● **Records for locating described items**
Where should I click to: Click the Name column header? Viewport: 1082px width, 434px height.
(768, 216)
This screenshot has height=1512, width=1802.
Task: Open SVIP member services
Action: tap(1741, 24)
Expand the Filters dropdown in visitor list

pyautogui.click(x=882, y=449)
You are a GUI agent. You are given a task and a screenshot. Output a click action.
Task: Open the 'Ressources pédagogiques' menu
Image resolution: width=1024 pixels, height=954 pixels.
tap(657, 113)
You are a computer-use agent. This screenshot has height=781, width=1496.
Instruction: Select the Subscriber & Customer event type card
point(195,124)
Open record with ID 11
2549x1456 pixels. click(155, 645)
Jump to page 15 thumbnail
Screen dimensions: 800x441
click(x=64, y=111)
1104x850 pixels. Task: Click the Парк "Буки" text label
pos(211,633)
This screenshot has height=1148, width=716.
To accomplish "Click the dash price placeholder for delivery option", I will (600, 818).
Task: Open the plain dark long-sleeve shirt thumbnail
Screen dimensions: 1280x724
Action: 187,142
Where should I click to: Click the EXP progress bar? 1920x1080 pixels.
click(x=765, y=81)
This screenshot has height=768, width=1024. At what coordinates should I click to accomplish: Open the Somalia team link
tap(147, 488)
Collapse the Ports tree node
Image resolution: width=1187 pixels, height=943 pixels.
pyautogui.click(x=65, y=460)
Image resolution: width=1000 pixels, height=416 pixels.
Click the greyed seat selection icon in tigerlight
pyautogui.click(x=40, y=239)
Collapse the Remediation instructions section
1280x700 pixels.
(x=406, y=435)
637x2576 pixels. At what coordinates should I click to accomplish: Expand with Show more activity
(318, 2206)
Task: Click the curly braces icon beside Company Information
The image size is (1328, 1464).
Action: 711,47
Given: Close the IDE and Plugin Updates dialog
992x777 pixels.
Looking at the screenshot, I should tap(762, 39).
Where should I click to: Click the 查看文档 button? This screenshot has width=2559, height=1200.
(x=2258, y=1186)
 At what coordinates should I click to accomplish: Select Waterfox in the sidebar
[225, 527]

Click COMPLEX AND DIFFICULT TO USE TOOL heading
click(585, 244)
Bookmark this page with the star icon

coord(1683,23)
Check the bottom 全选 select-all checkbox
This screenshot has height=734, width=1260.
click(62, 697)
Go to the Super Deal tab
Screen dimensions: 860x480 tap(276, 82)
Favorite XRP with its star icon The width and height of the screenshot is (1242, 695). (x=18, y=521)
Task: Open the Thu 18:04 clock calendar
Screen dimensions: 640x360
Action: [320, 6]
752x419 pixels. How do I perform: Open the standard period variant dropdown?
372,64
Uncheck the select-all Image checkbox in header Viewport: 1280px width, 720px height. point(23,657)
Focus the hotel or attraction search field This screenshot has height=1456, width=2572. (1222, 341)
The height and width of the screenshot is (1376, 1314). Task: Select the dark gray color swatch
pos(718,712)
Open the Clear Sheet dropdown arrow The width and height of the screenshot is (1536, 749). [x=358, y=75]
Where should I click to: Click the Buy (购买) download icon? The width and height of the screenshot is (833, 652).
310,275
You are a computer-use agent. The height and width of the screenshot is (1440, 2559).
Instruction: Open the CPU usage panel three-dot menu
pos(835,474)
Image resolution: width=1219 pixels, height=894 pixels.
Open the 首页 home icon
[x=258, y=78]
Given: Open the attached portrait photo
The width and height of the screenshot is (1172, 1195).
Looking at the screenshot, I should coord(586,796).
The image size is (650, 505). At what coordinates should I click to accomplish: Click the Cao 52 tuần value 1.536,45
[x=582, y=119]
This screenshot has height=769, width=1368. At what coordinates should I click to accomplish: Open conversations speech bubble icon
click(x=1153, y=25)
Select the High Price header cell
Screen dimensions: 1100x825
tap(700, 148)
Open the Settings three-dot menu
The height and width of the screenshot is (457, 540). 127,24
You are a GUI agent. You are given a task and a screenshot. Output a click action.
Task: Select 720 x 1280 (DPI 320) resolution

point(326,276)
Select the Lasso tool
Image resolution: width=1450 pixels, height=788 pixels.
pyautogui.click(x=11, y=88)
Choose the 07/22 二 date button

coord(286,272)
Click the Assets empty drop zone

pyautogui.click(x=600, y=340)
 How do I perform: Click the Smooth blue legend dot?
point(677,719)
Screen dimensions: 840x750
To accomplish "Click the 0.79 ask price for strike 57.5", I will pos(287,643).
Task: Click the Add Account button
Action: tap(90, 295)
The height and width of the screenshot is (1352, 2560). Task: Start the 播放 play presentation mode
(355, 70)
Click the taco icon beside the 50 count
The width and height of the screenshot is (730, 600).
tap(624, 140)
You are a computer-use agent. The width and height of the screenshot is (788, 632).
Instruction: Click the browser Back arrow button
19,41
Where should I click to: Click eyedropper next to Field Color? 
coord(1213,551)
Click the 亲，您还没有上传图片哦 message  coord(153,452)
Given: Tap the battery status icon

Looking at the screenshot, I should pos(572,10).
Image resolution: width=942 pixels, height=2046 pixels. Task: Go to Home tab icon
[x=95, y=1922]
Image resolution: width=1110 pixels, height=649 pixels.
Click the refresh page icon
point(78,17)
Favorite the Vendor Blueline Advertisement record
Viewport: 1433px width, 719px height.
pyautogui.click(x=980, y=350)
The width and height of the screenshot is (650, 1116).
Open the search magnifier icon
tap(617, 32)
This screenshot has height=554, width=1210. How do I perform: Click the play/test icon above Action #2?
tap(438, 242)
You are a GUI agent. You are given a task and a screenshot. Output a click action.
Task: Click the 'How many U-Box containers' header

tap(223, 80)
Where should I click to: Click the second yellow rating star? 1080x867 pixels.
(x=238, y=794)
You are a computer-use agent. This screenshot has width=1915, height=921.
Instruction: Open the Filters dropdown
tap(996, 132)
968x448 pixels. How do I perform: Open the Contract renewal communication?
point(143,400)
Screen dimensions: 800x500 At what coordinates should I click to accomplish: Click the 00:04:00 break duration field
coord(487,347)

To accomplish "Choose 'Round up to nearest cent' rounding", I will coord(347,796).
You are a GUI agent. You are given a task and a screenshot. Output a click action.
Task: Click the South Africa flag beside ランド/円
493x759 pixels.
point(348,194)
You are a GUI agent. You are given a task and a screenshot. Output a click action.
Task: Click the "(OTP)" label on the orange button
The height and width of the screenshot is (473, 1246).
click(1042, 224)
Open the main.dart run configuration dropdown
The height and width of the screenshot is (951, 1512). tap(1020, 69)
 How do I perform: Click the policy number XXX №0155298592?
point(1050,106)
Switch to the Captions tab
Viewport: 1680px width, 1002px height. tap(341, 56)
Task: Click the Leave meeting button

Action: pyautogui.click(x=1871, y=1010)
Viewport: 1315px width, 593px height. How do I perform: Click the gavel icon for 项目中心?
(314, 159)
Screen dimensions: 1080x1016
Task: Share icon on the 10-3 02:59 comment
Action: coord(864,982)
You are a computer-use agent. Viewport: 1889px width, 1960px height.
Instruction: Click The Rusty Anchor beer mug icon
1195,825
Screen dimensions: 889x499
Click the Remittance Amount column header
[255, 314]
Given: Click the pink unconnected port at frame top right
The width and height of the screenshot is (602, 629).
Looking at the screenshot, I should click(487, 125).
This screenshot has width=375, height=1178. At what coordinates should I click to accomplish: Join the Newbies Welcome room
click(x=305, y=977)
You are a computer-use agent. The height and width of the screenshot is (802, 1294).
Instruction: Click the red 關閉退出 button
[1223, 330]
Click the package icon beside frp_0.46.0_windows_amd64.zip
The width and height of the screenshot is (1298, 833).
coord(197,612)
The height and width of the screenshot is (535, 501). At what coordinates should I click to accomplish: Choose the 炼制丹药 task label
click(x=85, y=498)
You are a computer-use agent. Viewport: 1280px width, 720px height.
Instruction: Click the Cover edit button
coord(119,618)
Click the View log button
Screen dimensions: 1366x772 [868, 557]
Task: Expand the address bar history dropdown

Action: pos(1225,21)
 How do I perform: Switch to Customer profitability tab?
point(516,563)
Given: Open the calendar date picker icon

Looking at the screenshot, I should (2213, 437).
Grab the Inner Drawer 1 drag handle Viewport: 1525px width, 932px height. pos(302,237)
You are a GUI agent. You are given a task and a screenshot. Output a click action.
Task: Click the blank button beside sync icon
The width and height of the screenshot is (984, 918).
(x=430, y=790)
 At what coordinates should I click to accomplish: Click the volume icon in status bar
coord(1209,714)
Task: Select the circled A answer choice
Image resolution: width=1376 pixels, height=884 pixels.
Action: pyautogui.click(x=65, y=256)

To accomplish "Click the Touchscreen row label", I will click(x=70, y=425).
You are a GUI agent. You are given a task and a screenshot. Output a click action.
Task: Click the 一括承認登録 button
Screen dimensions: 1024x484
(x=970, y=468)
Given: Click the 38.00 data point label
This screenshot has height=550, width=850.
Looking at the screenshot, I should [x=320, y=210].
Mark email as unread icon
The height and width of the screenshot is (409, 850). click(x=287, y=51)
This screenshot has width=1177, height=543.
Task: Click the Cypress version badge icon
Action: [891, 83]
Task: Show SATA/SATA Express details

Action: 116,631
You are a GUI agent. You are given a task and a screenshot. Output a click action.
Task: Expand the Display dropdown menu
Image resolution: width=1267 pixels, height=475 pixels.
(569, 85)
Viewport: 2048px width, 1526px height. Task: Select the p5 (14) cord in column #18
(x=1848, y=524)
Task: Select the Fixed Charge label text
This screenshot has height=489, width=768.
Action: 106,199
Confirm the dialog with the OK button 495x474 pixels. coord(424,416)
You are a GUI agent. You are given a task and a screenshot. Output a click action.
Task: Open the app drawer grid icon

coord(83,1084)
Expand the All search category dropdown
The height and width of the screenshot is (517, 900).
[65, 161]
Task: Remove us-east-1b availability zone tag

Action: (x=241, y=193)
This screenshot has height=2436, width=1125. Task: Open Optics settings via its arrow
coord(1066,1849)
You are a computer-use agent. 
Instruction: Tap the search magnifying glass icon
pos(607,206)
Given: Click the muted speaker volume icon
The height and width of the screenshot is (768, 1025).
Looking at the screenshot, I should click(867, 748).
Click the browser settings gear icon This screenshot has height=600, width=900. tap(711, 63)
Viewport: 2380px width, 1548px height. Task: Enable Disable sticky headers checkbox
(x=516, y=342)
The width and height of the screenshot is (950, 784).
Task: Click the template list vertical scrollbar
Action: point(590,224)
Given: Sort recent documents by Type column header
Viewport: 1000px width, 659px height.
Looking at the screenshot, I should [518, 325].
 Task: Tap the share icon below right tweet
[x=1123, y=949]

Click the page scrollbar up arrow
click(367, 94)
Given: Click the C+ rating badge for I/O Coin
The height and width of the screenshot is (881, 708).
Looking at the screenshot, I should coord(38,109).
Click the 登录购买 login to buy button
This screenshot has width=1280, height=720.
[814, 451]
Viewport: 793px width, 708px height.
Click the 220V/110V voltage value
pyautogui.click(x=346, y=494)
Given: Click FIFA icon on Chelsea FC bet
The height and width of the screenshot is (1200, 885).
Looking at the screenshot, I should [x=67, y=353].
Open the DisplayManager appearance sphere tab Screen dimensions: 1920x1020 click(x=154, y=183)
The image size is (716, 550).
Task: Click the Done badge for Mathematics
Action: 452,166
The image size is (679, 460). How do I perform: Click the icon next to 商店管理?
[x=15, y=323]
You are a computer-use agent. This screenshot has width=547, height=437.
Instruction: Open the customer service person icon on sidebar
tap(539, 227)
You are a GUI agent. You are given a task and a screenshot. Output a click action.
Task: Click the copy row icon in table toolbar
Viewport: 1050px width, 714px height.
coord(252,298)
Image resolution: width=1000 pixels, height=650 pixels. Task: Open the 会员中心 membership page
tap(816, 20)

● **EXERCISE BRIEF**
Rewrite the lines from the one containing "The height and width of the screenshot is (1352, 2560)." through the one containing "[x=95, y=1922]", changing "eyedropper" to "color picker" and leaving everything else as it is.

● **REPLY**
The height and width of the screenshot is (1352, 2560). Task: Start the 播放 play presentation mode
(355, 70)
Click the taco icon beside the 50 count
The width and height of the screenshot is (730, 600).
tap(624, 140)
You are a computer-use agent. The width and height of the screenshot is (788, 632).
Instruction: Click the browser Back arrow button
19,41
Where should I click to: Click color picker next to Field Color? 
coord(1213,551)
Click the 亲，您还没有上传图片哦 message  coord(153,452)
Given: Tap the battery status icon

Looking at the screenshot, I should pos(572,10).
Image resolution: width=942 pixels, height=2046 pixels. Task: Go to Home tab icon
[x=95, y=1922]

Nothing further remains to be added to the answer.